* _PROBLEM DESCRIPTION_: The entries below must be restated word for word.

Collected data
——

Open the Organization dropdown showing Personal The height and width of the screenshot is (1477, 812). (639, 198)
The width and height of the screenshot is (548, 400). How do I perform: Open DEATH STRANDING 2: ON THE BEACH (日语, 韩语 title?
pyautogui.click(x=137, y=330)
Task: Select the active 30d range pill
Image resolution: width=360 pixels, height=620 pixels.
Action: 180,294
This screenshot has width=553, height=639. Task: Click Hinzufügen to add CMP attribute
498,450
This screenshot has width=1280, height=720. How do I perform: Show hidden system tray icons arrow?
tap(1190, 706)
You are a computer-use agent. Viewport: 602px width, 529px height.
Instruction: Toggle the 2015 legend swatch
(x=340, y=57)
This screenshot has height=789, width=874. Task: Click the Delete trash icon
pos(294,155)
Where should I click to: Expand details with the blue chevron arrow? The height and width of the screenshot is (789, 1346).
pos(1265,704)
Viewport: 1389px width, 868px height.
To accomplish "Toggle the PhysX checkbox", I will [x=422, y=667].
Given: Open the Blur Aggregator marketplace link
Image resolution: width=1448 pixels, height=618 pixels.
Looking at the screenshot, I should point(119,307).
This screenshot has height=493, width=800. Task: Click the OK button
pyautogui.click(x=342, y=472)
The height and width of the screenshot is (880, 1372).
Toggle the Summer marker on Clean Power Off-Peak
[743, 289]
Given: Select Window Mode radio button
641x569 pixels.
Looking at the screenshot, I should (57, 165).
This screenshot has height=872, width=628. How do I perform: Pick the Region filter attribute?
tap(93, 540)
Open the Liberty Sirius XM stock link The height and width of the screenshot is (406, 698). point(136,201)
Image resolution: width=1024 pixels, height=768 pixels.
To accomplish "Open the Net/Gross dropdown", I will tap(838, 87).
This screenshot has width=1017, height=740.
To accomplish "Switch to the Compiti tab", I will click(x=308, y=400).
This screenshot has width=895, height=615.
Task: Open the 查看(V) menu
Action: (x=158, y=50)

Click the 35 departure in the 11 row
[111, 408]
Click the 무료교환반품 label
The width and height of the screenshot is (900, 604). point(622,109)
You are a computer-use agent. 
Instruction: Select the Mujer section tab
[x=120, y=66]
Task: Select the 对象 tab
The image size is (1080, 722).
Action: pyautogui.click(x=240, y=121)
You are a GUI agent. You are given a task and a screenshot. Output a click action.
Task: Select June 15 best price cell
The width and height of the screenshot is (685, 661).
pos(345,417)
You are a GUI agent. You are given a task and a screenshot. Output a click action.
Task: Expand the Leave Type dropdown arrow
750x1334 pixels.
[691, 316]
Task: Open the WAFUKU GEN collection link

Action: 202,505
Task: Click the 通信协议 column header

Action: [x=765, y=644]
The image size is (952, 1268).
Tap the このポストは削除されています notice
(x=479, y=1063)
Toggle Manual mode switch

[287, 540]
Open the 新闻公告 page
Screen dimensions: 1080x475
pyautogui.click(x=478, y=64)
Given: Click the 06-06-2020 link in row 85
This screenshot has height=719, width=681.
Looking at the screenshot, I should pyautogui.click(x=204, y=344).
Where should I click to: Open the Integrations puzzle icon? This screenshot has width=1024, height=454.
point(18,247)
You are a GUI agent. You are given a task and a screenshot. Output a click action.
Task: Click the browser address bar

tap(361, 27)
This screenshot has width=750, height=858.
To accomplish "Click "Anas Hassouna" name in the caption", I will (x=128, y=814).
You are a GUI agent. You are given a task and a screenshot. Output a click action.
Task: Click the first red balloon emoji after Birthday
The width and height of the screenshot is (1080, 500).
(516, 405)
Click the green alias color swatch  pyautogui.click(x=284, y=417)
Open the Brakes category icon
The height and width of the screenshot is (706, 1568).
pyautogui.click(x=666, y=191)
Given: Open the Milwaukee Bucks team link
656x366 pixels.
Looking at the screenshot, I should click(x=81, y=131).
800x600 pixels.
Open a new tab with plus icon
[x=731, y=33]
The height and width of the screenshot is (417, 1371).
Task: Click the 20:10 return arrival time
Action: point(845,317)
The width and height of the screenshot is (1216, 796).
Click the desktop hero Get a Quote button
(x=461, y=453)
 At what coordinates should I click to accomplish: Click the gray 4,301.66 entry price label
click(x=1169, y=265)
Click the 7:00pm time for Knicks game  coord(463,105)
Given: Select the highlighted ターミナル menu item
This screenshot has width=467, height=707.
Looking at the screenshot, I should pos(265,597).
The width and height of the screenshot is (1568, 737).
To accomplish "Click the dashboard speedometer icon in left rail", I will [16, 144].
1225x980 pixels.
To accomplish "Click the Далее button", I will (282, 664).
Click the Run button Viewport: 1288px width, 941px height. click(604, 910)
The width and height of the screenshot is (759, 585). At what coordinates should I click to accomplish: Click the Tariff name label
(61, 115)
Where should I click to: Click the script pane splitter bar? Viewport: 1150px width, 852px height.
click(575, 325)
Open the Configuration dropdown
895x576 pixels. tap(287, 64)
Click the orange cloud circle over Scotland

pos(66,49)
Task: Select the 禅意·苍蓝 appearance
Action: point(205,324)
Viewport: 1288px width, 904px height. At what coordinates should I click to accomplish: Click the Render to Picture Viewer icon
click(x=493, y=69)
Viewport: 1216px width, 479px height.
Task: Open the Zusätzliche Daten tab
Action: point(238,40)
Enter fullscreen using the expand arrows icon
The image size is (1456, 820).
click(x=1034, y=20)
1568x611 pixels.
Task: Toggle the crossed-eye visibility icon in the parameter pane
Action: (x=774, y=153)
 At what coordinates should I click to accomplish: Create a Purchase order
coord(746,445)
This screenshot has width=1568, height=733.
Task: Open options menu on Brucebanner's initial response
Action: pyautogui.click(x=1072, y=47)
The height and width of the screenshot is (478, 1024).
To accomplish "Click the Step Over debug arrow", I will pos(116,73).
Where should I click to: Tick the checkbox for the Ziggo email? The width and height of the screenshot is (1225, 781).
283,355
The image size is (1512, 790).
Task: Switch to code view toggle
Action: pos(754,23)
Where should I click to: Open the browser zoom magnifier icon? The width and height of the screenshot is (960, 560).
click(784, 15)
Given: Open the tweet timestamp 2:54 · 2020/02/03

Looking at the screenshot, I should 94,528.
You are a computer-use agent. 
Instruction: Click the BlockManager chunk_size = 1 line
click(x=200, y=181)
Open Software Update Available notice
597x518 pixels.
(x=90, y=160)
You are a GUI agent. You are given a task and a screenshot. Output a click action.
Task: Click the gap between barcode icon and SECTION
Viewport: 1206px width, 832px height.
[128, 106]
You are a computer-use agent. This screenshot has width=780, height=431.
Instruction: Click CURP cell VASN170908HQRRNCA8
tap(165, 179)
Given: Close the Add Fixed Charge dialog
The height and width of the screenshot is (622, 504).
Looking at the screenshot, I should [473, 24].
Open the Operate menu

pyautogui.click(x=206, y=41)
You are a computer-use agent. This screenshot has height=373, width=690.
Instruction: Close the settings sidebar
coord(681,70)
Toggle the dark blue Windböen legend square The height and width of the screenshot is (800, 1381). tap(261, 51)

——

* _RESULT FOR THIS TASK_:
Open the Organization dropdown showing Personal The height and width of the screenshot is (1477, 812). (639, 198)
The width and height of the screenshot is (548, 400). How do I perform: Open DEATH STRANDING 2: ON THE BEACH (日语, 韩语 title?
pyautogui.click(x=137, y=330)
Task: Select the active 30d range pill
Image resolution: width=360 pixels, height=620 pixels.
Action: 180,294
This screenshot has width=553, height=639. Task: Click Hinzufügen to add CMP attribute
498,450
This screenshot has width=1280, height=720. How do I perform: Show hidden system tray icons arrow?
tap(1190, 706)
You are a computer-use agent. Viewport: 602px width, 529px height.
Instruction: Toggle the 2015 legend swatch
(x=340, y=57)
This screenshot has height=789, width=874. Task: Click the Delete trash icon
pos(294,155)
Where should I click to: Expand details with the blue chevron arrow? The height and width of the screenshot is (789, 1346).
pos(1265,704)
Viewport: 1389px width, 868px height.
To accomplish "Toggle the PhysX checkbox", I will [x=422, y=667].
Given: Open the Blur Aggregator marketplace link
Image resolution: width=1448 pixels, height=618 pixels.
Looking at the screenshot, I should point(119,307).
This screenshot has height=493, width=800. Task: Click the OK button
pyautogui.click(x=342, y=472)
The height and width of the screenshot is (880, 1372).
Toggle the Summer marker on Clean Power Off-Peak
[743, 289]
Given: Select Window Mode radio button
641x569 pixels.
Looking at the screenshot, I should (57, 165).
This screenshot has height=872, width=628. How do I perform: Pick the Region filter attribute?
tap(93, 540)
Open the Liberty Sirius XM stock link The height and width of the screenshot is (406, 698). point(136,201)
Image resolution: width=1024 pixels, height=768 pixels.
To accomplish "Open the Net/Gross dropdown", I will tap(838, 87).
This screenshot has width=1017, height=740.
To accomplish "Switch to the Compiti tab", I will click(x=308, y=400).
This screenshot has width=895, height=615.
Task: Open the 查看(V) menu
Action: (x=158, y=50)

Click the 35 departure in the 11 row
[111, 408]
Click the 무료교환반품 label
The width and height of the screenshot is (900, 604). point(622,109)
You are a computer-use agent. 
Instruction: Select the Mujer section tab
[x=120, y=66]
Task: Select the 对象 tab
The image size is (1080, 722).
Action: pyautogui.click(x=240, y=121)
You are a GUI agent. You are given a task and a screenshot. Output a click action.
Task: Select June 15 best price cell
The width and height of the screenshot is (685, 661).
pos(345,417)
You are a GUI agent. You are given a task and a screenshot. Output a click action.
Task: Expand the Leave Type dropdown arrow
750x1334 pixels.
[691, 316]
Task: Open the WAFUKU GEN collection link

Action: 202,505
Task: Click the 通信协议 column header

Action: [x=765, y=644]
The image size is (952, 1268).
Tap the このポストは削除されています notice
(x=479, y=1063)
Toggle Manual mode switch

[287, 540]
Open the 新闻公告 page
Screen dimensions: 1080x475
pyautogui.click(x=478, y=64)
Given: Click the 06-06-2020 link in row 85
This screenshot has height=719, width=681.
Looking at the screenshot, I should pyautogui.click(x=204, y=344).
Where should I click to: Open the Integrations puzzle icon? This screenshot has width=1024, height=454.
point(18,247)
You are a GUI agent. You are given a task and a screenshot. Output a click action.
Task: Click the browser address bar

tap(361, 27)
This screenshot has width=750, height=858.
To accomplish "Click "Anas Hassouna" name in the caption", I will (x=128, y=814).
You are a GUI agent. You are given a task and a screenshot. Output a click action.
Task: Click the first red balloon emoji after Birthday
The width and height of the screenshot is (1080, 500).
(516, 405)
Click the green alias color swatch  pyautogui.click(x=284, y=417)
Open the Brakes category icon
The height and width of the screenshot is (706, 1568).
pyautogui.click(x=666, y=191)
Given: Open the Milwaukee Bucks team link
656x366 pixels.
Looking at the screenshot, I should click(x=81, y=131).
800x600 pixels.
Open a new tab with plus icon
[x=731, y=33]
The height and width of the screenshot is (417, 1371).
Task: Click the 20:10 return arrival time
Action: point(845,317)
The width and height of the screenshot is (1216, 796).
Click the desktop hero Get a Quote button
(x=461, y=453)
 At what coordinates should I click to accomplish: Click the gray 4,301.66 entry price label
click(x=1169, y=265)
Click the 7:00pm time for Knicks game  coord(463,105)
Given: Select the highlighted ターミナル menu item
This screenshot has width=467, height=707.
Looking at the screenshot, I should pos(265,597).
The width and height of the screenshot is (1568, 737).
To accomplish "Click the dashboard speedometer icon in left rail", I will [16, 144].
1225x980 pixels.
To accomplish "Click the Далее button", I will (282, 664).
Click the Run button Viewport: 1288px width, 941px height. click(604, 910)
The width and height of the screenshot is (759, 585). At what coordinates should I click to accomplish: Click the Tariff name label
(61, 115)
Where should I click to: Click the script pane splitter bar? Viewport: 1150px width, 852px height.
click(575, 325)
Open the Configuration dropdown
895x576 pixels. tap(287, 64)
Click the orange cloud circle over Scotland

pos(66,49)
Task: Select the 禅意·苍蓝 appearance
Action: point(205,324)
Viewport: 1288px width, 904px height. At what coordinates should I click to accomplish: Click the Render to Picture Viewer icon
click(x=493, y=69)
Viewport: 1216px width, 479px height.
Task: Open the Zusätzliche Daten tab
Action: point(238,40)
Enter fullscreen using the expand arrows icon
The image size is (1456, 820).
click(x=1034, y=20)
1568x611 pixels.
Task: Toggle the crossed-eye visibility icon in the parameter pane
Action: (x=774, y=153)
 At what coordinates should I click to accomplish: Create a Purchase order
coord(746,445)
This screenshot has width=1568, height=733.
Task: Open options menu on Brucebanner's initial response
Action: pyautogui.click(x=1072, y=47)
The height and width of the screenshot is (478, 1024).
To accomplish "Click the Step Over debug arrow", I will pos(116,73).
Where should I click to: Tick the checkbox for the Ziggo email? The width and height of the screenshot is (1225, 781).
283,355
The image size is (1512, 790).
Task: Switch to code view toggle
Action: pos(754,23)
Where should I click to: Open the browser zoom magnifier icon? The width and height of the screenshot is (960, 560).
click(784, 15)
Given: Open the tweet timestamp 2:54 · 2020/02/03

Looking at the screenshot, I should 94,528.
You are a computer-use agent. 
Instruction: Click the BlockManager chunk_size = 1 line
click(x=200, y=181)
Open Software Update Available notice
597x518 pixels.
(x=90, y=160)
You are a GUI agent. You are given a task and a screenshot. Output a click action.
Task: Click the gap between barcode icon and SECTION
Viewport: 1206px width, 832px height.
[128, 106]
You are a computer-use agent. This screenshot has width=780, height=431.
Instruction: Click CURP cell VASN170908HQRRNCA8
tap(165, 179)
Given: Close the Add Fixed Charge dialog
The height and width of the screenshot is (622, 504).
Looking at the screenshot, I should [473, 24].
Open the Operate menu

pyautogui.click(x=206, y=41)
You are a computer-use agent. This screenshot has height=373, width=690.
Instruction: Close the settings sidebar
coord(681,70)
Toggle the dark blue Windböen legend square The height and width of the screenshot is (800, 1381). tap(261, 51)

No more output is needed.